This season is the year of my birth, though I didn’t arrive until December 25 (true story). It’s most notable for the Miracle Mets, who shook off seven years of losing and overcame a 10-game mid-August deficit behind the Cubs to win the newly-formed NL East and then upset a mighty 109-win Orioles squad in the World Series. Those Mets were driven by the one-two rotation punch of Tom Seaver and Jerry Koosman, with youngsters Tug McGraw and Nolan Ryan in the bullpen, and Cleon Jones and Tommie Agee in the lineup. As a resident of New York City for the past 25 years, I’d love to see how their unlikely season unfolded in real time and electrified a city that was still smarting from the departures of the Dodgers and Giants, with the Yankees experiencing a drought.

Elsewhere, this season featured the second wave of expansion, which added the Expos, Padres, Royals, and Pilots. The last of those, made famous by reliever Jim Bouton’s inside look, Ball Four, is of additional personal significance, as I apparently attended at least one Pilots game in utero. The year also had great campaigns from Hall of Famers like Aaron, Gibson, Killebrew (the AL MVP), Johnny Bench, Rod Carew, Steve Carlton, Reggie Jackson, Fergie Jenkins, Juan Marichal, Sam McDowell, Denny McLain, Willie McCovey (the NL MVP), and Frank Robinson. Can I get the Apollo 11 moon landing (July 24) thrown in? If so, this is a real contender.

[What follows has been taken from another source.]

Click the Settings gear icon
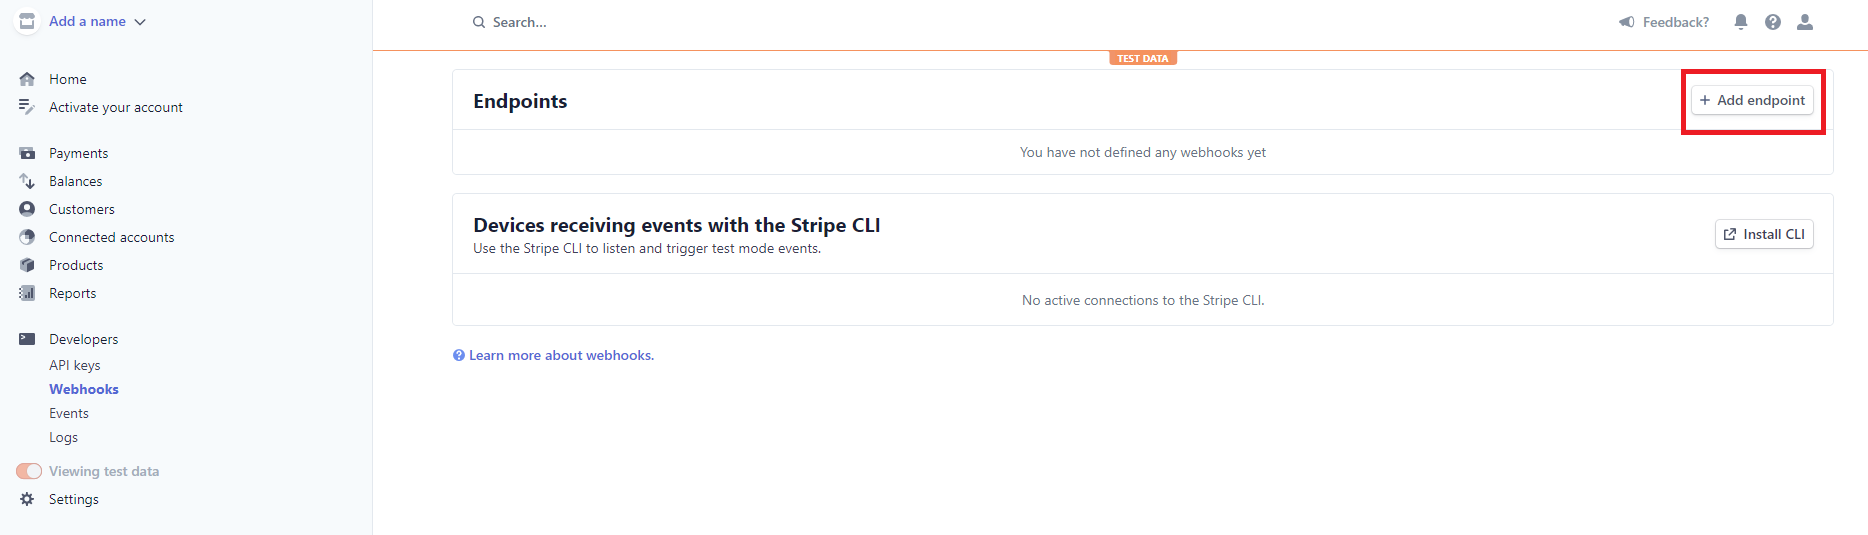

Though I had been exposed to baseball by this point, the 1978 season was what flipped the switch. I got my first packs of Topps cards (thanks, Mom!), began my daily diet of box scores and standings (thanks, Dad!), and memorized the Dodgers’ batting order as they won their second straight NL West flag under young(ish) manager Tommy Lasorda. At one point late in the year, I plowed through a foot-high stack of old Salt Lake Tribunes and traced the team’s mid-August overtaking of the division-leading Giants. I tuned into network games, watched the Bucky Dent heroics in the AL East tiebreaker, learned about Jackie Robinson for the first time, was taught how to keep score during Game 2 of the World Series (the one with Bob Welch‘s famous game-ending strikeout of Jackson), marveled at the acrobatics of third baseman Graig Nettles as he helped the Yankees stave off a potential three-games-to-none deficit… the memories are vivid, but to see them again 42 years later, and relive the drama as an adult, would be something else. Around the league, highlights included Pete Rose‘s 44-game hitting streak and 3,000th hit, McCovey’s 500th home run, Carew’s last batting title, Ron Guidry‘s 25-3, 1.74 ERA season, Gaylord Perry‘s Cy Young at age 39, and Dave Parker’s MVP win.


The year I graduated high school and went off to college is the last time the Dodgers won a championship, and oh, what a year it was for Orel Hershiser given his record-breaking streak of 59 consecutive scoreless innings and his postseason heroics; likewise for Kirk Gibson given his MVP award and walk-off homer in Game 1 of the World Series. Given the momentous changes in my life, I did not get to absorb this season as fully as the previous year’s homerfest, and not until maybe 1993 would I pay day-to-day attention again. That said, I did see just about every Dodgers playoff game; those battles with the Mets were as intense as any games I can recall, and the upset of the Bash Brother-led A’s was downright shocking.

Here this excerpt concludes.